Detailed information on how to access and the methods used to generate the iPSCORE molecular datasets can be found here

 

The iPSC Collection for Omic Research (iPSCORE) Resource consists of whole genome sequences (WGS) for 273 iPSCORE subjects, 238 iPSCs derived from 221 of these individuals, as well as iPSC-derived cell types (cardiovascular progenitor cells [iPSC-CVPCs] and pancreatic progenitor cells [iPSC-PPCs]) with RNA-seq, ATAC-seq and H3K27 acetylation ChIP-seq data. The resource was created as part of the Next-Gen Consortium funded by NHLBI with the overarching purpose of providing a large collection of human induced pluripotent stem cells (iPSCs) for use in studying the impact of genetic variation on molecular and physiological phenotypes.

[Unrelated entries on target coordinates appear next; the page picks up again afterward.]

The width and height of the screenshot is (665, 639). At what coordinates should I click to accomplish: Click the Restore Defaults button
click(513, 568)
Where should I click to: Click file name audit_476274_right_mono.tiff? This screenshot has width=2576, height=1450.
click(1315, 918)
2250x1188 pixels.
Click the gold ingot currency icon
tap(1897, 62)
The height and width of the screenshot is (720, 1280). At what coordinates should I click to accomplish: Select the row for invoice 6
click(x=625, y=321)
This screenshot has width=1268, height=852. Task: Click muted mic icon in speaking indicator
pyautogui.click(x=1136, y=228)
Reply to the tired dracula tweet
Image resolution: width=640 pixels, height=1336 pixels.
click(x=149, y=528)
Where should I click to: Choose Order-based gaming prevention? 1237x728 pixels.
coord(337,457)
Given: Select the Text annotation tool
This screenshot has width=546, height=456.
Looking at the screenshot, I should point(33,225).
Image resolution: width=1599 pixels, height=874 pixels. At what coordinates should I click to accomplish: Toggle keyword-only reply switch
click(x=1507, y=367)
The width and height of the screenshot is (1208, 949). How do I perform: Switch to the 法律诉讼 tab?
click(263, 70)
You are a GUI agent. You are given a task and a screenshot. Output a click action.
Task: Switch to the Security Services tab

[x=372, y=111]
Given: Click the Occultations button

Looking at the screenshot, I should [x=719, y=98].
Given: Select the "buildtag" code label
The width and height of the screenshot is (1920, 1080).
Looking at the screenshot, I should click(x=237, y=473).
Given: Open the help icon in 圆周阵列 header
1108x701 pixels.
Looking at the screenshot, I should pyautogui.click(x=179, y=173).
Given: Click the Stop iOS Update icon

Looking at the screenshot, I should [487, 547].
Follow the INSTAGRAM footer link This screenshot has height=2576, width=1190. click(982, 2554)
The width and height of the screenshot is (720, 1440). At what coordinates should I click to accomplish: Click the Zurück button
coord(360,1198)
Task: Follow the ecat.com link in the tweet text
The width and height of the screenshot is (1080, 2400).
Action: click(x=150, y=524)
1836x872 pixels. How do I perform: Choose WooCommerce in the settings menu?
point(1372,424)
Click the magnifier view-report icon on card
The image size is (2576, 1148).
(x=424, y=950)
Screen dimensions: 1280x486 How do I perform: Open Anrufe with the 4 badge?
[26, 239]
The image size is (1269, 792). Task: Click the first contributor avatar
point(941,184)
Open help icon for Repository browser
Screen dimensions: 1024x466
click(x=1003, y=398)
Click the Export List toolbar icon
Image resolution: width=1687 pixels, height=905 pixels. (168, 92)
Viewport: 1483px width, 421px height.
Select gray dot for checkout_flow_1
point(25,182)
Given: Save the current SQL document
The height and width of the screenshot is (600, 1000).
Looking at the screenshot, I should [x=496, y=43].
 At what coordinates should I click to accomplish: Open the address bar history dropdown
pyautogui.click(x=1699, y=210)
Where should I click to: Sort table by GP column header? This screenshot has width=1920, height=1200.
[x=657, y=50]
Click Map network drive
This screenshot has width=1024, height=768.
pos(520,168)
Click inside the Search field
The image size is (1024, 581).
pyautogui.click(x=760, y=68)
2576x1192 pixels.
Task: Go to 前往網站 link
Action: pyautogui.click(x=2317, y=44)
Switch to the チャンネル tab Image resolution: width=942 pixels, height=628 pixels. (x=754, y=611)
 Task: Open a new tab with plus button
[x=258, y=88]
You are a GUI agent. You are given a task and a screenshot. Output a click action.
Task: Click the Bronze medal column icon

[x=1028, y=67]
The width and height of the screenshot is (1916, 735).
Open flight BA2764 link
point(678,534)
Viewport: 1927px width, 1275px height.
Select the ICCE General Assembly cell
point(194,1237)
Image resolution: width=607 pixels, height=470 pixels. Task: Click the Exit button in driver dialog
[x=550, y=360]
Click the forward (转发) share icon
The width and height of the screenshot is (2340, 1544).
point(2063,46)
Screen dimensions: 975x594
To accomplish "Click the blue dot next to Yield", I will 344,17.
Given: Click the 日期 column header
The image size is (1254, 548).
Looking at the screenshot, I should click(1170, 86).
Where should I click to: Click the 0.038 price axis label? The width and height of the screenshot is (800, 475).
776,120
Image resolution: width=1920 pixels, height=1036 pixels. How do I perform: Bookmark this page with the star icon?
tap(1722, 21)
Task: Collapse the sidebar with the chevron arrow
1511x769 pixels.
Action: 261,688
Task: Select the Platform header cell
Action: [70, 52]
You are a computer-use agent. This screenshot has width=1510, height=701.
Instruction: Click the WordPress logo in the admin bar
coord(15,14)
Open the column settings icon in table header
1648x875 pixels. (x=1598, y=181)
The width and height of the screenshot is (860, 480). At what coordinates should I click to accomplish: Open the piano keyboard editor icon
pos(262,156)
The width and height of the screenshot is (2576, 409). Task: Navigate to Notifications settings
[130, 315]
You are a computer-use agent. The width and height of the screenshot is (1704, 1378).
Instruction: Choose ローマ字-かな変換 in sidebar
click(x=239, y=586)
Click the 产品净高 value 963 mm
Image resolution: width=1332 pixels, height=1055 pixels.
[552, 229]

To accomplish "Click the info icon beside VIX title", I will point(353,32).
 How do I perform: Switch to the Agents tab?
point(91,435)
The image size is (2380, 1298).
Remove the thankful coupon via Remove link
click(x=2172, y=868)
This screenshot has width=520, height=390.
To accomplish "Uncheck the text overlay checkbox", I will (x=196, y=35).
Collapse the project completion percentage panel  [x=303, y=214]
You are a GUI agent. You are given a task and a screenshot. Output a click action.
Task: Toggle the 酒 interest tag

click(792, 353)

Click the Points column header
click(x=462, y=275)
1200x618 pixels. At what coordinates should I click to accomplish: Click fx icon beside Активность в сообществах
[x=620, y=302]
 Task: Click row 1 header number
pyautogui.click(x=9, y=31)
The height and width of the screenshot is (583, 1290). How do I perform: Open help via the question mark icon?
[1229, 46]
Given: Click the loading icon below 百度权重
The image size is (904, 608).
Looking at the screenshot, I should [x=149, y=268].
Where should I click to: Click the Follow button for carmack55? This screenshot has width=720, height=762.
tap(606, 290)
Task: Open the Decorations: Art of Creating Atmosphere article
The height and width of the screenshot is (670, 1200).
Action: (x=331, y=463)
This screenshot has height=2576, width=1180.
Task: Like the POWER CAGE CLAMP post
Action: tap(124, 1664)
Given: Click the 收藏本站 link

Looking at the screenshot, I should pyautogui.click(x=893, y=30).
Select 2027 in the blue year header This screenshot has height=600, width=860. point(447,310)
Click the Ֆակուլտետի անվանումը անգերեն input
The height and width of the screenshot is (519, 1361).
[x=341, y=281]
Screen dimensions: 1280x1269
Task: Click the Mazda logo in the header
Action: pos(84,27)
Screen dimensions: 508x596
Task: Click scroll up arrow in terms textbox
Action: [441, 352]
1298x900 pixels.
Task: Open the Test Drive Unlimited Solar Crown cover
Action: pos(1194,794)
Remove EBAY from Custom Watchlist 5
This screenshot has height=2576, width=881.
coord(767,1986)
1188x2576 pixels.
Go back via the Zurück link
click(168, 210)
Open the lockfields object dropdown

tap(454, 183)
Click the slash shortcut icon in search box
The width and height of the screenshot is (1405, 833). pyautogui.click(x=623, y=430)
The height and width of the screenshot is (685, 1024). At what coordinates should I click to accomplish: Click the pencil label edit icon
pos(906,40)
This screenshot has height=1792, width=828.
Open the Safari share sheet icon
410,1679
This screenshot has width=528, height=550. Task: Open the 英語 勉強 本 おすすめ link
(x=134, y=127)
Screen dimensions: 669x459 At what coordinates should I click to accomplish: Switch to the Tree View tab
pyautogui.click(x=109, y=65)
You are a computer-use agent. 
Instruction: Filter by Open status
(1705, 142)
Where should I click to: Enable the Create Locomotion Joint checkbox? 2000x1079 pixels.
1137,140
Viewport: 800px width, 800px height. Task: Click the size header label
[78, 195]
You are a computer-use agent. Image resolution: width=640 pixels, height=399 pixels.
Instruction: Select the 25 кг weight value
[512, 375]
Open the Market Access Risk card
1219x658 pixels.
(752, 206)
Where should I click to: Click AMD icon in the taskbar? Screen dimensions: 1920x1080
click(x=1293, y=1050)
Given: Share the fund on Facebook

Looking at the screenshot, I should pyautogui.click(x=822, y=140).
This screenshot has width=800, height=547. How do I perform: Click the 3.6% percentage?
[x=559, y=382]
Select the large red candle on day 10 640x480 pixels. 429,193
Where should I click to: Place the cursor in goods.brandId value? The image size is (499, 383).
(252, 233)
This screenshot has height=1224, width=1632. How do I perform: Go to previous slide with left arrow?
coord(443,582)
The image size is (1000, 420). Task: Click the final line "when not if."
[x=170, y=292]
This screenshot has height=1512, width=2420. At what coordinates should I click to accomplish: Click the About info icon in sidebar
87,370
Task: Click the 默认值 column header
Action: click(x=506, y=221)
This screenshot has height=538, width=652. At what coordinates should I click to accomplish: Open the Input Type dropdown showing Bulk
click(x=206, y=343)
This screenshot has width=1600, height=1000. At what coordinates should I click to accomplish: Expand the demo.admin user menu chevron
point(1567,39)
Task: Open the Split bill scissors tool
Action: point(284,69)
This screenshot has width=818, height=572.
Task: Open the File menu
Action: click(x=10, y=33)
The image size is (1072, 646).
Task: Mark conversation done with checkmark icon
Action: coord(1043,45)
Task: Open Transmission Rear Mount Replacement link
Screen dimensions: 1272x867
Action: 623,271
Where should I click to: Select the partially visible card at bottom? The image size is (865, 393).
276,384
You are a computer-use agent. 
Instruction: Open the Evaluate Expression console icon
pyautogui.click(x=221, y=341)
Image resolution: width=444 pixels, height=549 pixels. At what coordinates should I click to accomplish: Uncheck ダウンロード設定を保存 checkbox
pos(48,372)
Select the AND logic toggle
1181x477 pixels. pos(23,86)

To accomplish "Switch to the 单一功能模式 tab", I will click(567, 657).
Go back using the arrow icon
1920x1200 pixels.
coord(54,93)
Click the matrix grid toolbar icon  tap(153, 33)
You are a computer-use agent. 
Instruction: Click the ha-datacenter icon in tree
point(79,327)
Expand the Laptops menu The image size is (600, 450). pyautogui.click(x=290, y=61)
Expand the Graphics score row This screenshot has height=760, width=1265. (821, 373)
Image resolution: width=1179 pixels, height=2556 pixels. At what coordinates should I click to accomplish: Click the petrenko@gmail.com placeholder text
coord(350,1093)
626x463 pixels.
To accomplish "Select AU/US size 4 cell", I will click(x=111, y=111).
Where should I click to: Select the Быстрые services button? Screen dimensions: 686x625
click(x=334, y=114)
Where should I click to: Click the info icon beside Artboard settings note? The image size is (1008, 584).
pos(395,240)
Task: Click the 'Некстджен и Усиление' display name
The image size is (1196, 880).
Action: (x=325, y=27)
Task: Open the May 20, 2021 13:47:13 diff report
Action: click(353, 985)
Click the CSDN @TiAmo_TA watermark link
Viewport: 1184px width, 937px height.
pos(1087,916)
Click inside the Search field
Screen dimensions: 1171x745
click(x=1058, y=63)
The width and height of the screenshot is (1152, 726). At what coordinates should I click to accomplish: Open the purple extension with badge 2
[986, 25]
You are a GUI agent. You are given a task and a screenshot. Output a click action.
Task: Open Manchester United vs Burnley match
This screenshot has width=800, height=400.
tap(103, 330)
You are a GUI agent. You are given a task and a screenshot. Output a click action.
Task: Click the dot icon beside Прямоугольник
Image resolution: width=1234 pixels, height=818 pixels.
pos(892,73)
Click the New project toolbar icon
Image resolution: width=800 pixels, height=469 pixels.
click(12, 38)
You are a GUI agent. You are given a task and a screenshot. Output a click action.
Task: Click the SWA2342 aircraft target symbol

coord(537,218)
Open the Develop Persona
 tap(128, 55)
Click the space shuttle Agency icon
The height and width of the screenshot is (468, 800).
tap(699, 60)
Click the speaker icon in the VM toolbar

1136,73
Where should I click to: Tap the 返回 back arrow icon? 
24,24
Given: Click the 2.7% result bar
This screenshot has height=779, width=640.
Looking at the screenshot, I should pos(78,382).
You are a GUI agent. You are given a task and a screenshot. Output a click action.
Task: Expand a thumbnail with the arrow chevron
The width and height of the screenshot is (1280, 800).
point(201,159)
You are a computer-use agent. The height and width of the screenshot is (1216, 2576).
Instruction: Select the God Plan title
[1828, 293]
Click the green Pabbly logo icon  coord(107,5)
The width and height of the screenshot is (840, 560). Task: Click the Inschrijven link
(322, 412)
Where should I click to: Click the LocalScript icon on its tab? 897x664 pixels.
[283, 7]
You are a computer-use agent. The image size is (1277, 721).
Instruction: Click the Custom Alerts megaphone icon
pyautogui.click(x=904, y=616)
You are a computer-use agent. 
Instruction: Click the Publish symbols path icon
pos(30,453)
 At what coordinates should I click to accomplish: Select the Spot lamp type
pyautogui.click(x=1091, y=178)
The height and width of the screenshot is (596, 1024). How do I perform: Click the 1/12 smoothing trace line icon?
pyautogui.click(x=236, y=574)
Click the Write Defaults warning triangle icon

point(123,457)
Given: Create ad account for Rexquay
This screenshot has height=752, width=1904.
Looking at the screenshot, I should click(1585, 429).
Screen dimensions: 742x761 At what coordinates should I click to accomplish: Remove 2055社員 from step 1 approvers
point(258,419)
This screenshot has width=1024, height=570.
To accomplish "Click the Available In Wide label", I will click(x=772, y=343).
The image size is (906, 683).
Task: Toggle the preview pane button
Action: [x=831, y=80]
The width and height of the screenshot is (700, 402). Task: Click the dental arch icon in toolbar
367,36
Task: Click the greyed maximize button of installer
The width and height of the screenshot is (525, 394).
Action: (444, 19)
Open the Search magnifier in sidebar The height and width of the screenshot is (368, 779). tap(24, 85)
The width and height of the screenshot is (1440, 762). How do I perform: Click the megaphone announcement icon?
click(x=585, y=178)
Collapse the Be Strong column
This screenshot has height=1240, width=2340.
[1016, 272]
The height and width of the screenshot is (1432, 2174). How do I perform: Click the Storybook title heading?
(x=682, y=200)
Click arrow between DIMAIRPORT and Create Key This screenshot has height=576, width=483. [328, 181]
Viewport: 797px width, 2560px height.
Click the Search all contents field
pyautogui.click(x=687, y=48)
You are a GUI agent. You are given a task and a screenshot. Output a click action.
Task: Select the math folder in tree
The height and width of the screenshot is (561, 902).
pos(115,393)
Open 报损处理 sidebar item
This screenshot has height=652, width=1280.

The resource has been used in a number of studies in the Dr. Kelly Frazer’s Lab examining both the characteristics of human iPSCs and a variety of iPSC-derived cell types including iPSC-CVPCs, iPSC-PPCs, and retina pigment epithelium cells (iPSC-RPEs). We have shown that the iPSCs, CVPCs, PPCs, and RPEs are suitable surrogate models to identify genetic factors active in early developmental processes because they exhibit fetal-like molecular properties.

Of the 273 participants in the study, 181 are part of 55 families that include 24 monozygotic twin pairs and 5 dizygotic twin pairs, allowing for the incorporation of familial relationships into genetic analyses. 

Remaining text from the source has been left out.